_ABOUT THIS TASK_: From the line containing "Expand the arrow beside 1. Translation" to the last line of the records, please reproduce every line exactly and nothing more.

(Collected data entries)
----------

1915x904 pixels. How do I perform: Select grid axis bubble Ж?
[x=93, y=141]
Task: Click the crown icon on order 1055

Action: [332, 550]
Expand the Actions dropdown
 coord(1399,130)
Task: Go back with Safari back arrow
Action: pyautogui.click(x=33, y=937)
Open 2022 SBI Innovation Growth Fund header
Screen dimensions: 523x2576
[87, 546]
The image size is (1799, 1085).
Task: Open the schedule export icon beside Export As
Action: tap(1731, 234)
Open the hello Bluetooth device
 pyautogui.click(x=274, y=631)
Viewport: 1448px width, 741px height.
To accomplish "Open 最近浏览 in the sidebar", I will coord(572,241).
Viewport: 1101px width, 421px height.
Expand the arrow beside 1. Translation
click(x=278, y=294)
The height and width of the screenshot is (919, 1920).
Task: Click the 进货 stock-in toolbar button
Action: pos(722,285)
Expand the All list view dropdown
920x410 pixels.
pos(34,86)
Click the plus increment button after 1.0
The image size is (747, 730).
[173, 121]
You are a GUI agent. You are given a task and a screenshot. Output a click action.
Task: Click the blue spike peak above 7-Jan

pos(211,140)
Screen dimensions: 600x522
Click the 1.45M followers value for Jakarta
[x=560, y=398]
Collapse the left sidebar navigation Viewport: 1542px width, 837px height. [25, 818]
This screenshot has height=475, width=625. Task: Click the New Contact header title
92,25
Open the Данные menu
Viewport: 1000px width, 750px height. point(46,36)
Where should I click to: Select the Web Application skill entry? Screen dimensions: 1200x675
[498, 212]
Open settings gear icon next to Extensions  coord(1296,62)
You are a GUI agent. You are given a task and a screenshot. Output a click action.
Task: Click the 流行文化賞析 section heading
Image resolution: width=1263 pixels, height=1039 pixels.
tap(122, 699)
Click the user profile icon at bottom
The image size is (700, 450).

----------

_ANSWER TO THE EXERCISE_:
Expand the arrow beside 1. Translation
click(x=278, y=294)
The height and width of the screenshot is (919, 1920).
Task: Click the 进货 stock-in toolbar button
Action: pos(722,285)
Expand the All list view dropdown
920x410 pixels.
pos(34,86)
Click the plus increment button after 1.0
The image size is (747, 730).
[173, 121]
You are a GUI agent. You are given a task and a screenshot. Output a click action.
Task: Click the blue spike peak above 7-Jan

pos(211,140)
Screen dimensions: 600x522
Click the 1.45M followers value for Jakarta
[x=560, y=398]
Collapse the left sidebar navigation Viewport: 1542px width, 837px height. [25, 818]
This screenshot has height=475, width=625. Task: Click the New Contact header title
92,25
Open the Данные menu
Viewport: 1000px width, 750px height. point(46,36)
Where should I click to: Select the Web Application skill entry? Screen dimensions: 1200x675
[498, 212]
Open settings gear icon next to Extensions  coord(1296,62)
You are a GUI agent. You are given a task and a screenshot. Output a click action.
Task: Click the 流行文化賞析 section heading
Image resolution: width=1263 pixels, height=1039 pixels.
tap(122, 699)
Click the user profile icon at bottom
The image size is (700, 450).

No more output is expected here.